>> begin

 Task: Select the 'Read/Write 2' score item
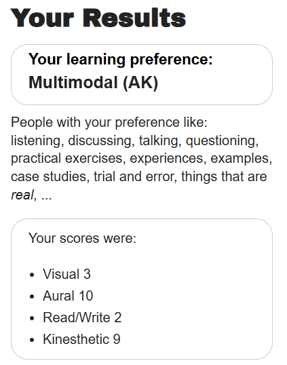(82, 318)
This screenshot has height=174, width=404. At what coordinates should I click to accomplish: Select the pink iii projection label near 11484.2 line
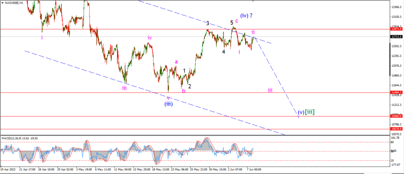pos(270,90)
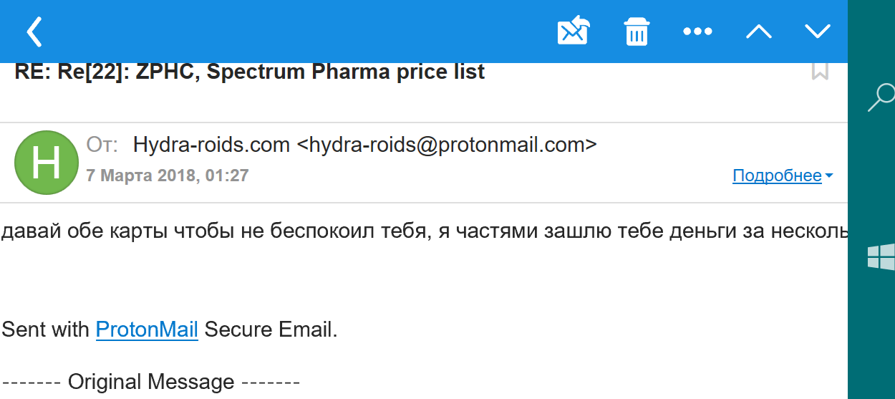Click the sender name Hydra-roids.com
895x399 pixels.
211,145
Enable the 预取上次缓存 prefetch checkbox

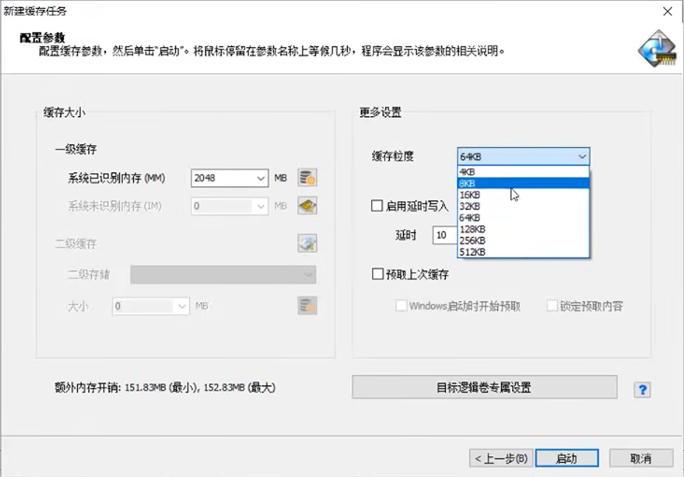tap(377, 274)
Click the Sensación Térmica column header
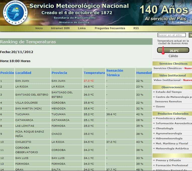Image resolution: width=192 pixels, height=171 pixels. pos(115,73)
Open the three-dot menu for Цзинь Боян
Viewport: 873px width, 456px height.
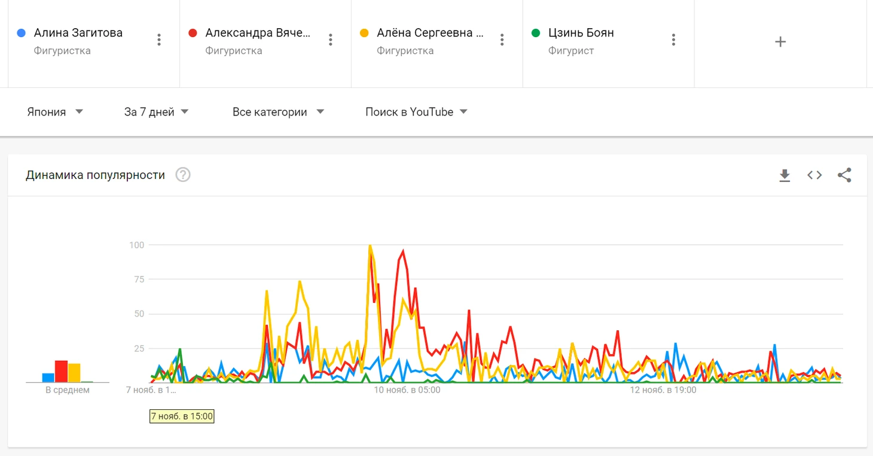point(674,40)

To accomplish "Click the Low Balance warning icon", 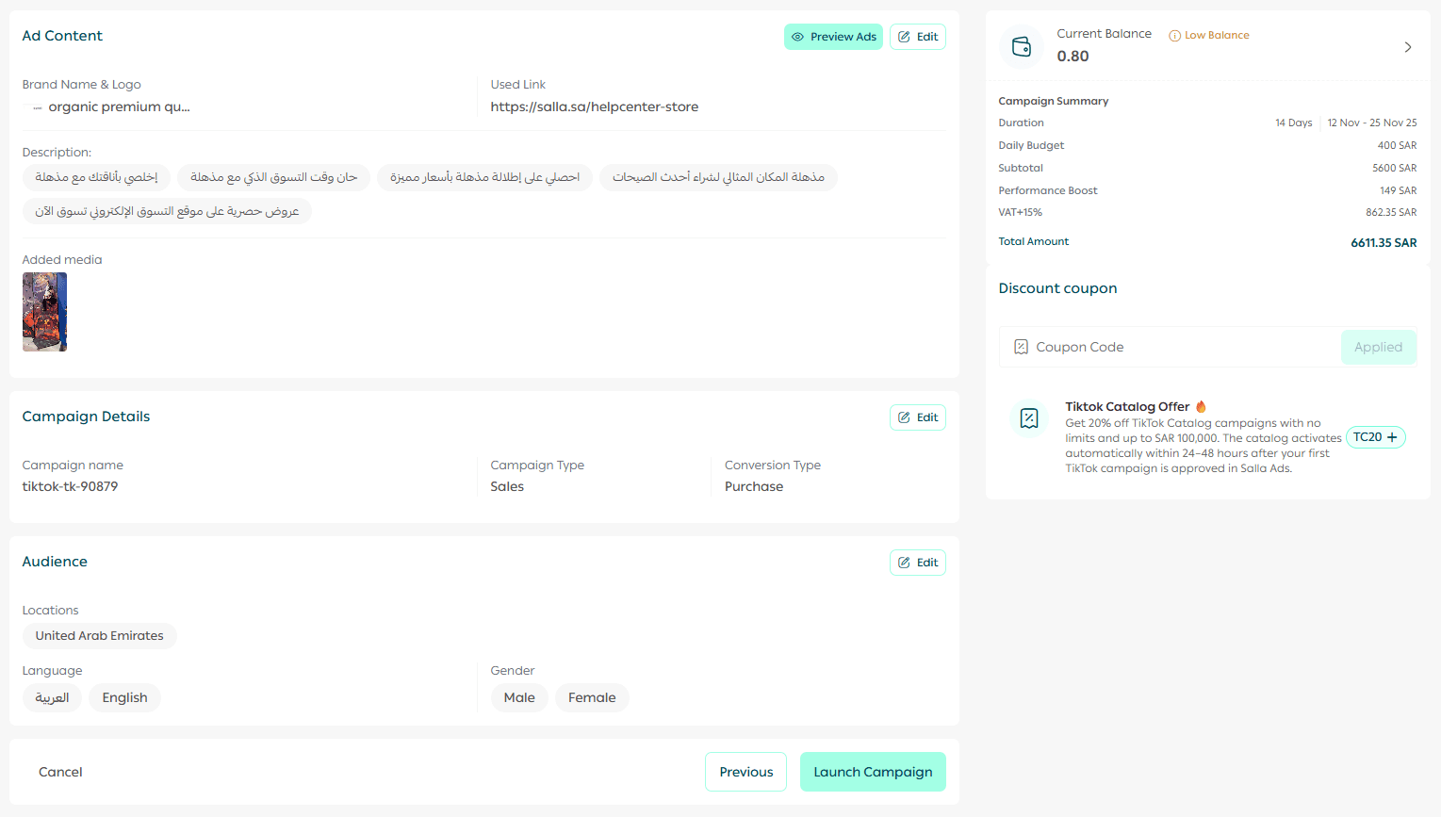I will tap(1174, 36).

>> end

DIRECTION -> Give every line of the items from the very start through the line holding "tap(377, 274)", inclusive, as a numbered list, leaving out blank lines and the pictures.

FINISHED TASK ->
1.  Task: Select the 'Read/Write 2' score item
2. (82, 318)
3. This screenshot has height=174, width=404. At what coordinates should I click to accomplish: Select the pink iii projection label near 11484.2 line
4. pos(270,90)
5. Click the sender name Hydra-roids.com
6. 895x399 pixels.
7. 211,145
8. Enable the 预取上次缓存 prefetch checkbox
9. tap(377, 274)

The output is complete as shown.